What this task involves
Rewrite the rows from the first one through the line with "Looking at the screenshot, I should pos(239,463).", substituting "menu" for "dropdown" and leaving everything else unchanged.

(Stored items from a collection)
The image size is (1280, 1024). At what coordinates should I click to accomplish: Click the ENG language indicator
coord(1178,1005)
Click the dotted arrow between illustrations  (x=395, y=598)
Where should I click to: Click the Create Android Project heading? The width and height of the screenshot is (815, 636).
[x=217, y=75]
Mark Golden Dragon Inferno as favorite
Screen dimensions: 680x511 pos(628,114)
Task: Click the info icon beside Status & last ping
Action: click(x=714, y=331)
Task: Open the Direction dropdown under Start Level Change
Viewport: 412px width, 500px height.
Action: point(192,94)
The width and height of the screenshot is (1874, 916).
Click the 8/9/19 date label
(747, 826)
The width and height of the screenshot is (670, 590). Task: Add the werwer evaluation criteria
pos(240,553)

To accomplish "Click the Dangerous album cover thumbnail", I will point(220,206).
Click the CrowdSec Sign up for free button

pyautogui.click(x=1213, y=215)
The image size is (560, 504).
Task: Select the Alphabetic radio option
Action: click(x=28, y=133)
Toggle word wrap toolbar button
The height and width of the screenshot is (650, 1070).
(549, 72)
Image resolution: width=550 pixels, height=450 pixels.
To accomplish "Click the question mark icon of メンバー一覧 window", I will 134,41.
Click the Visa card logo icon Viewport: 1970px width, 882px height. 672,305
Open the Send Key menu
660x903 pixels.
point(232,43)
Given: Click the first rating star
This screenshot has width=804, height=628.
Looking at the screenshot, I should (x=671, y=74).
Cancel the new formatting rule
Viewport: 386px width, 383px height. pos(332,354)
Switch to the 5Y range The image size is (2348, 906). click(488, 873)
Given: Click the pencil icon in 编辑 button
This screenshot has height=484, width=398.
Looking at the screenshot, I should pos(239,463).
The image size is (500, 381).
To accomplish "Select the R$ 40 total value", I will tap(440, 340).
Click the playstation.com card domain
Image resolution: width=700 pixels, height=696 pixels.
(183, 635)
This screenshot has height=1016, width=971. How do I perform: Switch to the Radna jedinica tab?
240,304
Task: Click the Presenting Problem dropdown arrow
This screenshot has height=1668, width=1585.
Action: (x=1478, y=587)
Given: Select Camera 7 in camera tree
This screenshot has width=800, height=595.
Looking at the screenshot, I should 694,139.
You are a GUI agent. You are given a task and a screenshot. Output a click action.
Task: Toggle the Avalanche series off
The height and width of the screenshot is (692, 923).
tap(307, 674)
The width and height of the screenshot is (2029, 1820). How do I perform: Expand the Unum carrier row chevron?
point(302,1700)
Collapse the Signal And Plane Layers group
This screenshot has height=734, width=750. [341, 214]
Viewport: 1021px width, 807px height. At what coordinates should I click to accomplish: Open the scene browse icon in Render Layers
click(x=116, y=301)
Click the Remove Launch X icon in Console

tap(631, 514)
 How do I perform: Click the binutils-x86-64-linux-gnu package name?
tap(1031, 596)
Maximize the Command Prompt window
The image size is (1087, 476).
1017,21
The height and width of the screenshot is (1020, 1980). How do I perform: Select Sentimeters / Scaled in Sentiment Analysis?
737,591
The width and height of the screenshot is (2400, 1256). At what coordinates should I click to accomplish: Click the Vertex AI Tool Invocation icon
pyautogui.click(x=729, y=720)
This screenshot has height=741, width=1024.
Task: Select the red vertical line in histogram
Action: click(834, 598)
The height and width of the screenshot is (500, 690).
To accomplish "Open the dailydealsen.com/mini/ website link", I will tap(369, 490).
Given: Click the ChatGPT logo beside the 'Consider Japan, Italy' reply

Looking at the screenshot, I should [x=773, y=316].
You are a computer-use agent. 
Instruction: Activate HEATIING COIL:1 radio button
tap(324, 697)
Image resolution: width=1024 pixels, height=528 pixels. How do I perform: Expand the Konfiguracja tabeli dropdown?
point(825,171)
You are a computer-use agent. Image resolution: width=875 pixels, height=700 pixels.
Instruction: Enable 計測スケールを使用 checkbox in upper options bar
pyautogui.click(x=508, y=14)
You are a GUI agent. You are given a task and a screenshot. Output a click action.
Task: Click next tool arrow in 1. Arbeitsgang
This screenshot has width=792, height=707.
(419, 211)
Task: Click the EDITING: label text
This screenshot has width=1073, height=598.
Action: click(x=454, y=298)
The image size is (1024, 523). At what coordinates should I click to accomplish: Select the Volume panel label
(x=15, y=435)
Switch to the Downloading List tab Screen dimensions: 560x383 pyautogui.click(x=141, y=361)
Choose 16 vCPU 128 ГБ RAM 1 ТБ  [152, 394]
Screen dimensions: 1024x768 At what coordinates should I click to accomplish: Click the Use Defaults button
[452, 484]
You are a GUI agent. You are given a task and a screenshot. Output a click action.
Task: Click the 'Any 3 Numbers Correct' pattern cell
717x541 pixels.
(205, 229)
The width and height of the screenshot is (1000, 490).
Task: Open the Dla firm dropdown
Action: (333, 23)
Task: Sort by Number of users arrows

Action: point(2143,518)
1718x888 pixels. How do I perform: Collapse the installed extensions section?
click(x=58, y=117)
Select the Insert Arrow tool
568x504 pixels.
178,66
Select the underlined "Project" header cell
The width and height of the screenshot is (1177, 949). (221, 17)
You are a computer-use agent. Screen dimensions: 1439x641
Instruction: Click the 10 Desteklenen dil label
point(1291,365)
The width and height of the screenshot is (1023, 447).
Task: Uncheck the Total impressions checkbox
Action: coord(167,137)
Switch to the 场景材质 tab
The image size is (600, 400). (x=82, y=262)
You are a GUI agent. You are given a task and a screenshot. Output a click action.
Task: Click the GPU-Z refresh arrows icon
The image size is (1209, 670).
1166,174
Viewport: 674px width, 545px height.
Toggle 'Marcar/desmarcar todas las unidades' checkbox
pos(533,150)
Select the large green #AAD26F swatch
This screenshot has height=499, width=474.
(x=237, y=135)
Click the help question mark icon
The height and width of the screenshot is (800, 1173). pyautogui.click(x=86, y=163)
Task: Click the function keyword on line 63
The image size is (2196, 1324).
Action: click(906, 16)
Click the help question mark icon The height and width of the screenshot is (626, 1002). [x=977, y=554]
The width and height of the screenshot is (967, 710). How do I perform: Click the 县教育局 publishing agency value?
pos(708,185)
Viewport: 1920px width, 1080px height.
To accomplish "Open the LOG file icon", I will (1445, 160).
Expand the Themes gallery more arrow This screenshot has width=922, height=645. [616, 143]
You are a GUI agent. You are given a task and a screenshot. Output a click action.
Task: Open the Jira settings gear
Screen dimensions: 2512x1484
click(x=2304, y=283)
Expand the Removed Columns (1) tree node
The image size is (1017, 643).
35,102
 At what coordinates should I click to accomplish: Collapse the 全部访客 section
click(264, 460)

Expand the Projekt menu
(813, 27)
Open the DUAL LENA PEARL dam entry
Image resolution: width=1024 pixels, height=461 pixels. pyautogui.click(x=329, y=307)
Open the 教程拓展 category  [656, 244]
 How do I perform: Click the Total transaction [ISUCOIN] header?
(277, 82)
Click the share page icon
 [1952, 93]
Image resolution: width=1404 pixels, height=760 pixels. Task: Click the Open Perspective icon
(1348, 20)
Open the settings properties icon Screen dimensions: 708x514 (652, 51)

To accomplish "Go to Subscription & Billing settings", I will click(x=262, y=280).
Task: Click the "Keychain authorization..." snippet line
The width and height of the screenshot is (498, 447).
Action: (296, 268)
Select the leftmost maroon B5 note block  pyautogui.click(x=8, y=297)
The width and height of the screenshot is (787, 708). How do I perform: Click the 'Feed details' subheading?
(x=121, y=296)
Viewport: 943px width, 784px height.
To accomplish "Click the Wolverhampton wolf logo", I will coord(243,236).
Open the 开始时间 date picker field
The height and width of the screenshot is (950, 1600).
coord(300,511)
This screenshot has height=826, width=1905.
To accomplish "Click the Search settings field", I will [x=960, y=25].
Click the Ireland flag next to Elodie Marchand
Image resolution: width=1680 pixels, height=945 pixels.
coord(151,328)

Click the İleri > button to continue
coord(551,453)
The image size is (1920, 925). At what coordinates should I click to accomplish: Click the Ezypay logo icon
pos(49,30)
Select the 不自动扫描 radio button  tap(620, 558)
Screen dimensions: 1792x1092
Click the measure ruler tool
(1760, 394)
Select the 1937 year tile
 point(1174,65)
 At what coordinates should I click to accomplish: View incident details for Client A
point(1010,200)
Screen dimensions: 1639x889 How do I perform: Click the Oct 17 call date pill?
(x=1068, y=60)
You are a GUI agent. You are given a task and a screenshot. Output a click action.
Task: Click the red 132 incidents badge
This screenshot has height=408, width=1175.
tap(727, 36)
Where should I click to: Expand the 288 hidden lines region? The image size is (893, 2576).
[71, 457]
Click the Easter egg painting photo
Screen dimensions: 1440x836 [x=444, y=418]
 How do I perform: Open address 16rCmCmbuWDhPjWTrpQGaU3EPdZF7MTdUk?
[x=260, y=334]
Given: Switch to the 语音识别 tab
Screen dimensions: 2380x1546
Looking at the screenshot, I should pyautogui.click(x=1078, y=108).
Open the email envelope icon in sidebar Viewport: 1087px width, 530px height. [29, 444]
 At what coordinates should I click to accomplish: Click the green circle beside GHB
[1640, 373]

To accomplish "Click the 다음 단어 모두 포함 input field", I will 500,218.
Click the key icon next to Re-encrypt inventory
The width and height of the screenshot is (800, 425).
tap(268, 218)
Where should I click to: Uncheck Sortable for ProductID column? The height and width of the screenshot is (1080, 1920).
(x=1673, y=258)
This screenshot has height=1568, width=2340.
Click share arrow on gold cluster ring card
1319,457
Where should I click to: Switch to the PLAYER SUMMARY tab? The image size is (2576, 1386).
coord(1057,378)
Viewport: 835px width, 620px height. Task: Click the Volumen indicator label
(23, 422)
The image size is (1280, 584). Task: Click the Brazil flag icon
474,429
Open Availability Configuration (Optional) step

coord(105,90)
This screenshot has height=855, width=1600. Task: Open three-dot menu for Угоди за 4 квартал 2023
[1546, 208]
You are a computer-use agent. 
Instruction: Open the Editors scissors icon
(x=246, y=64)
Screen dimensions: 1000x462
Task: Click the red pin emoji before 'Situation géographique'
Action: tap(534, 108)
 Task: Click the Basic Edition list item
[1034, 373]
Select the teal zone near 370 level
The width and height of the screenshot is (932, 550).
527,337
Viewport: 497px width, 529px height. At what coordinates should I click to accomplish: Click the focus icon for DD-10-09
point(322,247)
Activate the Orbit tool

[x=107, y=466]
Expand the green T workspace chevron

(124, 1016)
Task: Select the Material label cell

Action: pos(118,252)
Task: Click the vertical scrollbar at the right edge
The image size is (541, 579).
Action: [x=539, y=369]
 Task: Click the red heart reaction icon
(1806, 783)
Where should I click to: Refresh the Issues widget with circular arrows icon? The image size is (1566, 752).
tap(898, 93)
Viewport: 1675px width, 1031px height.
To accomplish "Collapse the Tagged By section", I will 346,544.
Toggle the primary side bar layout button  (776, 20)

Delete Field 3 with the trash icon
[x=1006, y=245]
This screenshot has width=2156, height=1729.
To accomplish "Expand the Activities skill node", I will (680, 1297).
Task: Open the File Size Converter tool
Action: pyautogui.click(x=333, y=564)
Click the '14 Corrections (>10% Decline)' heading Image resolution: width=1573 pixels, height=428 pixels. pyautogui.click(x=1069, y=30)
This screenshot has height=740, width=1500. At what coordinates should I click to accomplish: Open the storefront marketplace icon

Solution
The image size is (1280, 1024). At what coordinates should I click to accomplish: Click the ENG language indicator
coord(1178,1005)
Click the dotted arrow between illustrations  (x=395, y=598)
Where should I click to: Click the Create Android Project heading? The width and height of the screenshot is (815, 636).
[x=217, y=75]
Mark Golden Dragon Inferno as favorite
Screen dimensions: 680x511 pos(628,114)
Task: Click the info icon beside Status & last ping
Action: click(x=714, y=331)
Task: Open the Direction menu under Start Level Change
Viewport: 412px width, 500px height.
Action: point(192,94)
The width and height of the screenshot is (1874, 916).
Click the 8/9/19 date label
(747, 826)
The width and height of the screenshot is (670, 590). Task: Add the werwer evaluation criteria
pos(240,553)

To accomplish "Click the Dangerous album cover thumbnail", I will point(220,206).
Click the CrowdSec Sign up for free button

pyautogui.click(x=1213, y=215)
The image size is (560, 504).
Task: Select the Alphabetic radio option
Action: click(x=28, y=133)
Toggle word wrap toolbar button
The height and width of the screenshot is (650, 1070).
(549, 72)
Image resolution: width=550 pixels, height=450 pixels.
To accomplish "Click the question mark icon of メンバー一覧 window", I will 134,41.
Click the Visa card logo icon Viewport: 1970px width, 882px height. 672,305
Open the Send Key menu
660x903 pixels.
point(232,43)
Given: Click the first rating star
This screenshot has width=804, height=628.
Looking at the screenshot, I should (x=671, y=74).
Cancel the new formatting rule
Viewport: 386px width, 383px height. pos(332,354)
Switch to the 5Y range The image size is (2348, 906). click(488, 873)
Given: Click the pencil icon in 编辑 button
This screenshot has height=484, width=398.
Looking at the screenshot, I should pos(239,463).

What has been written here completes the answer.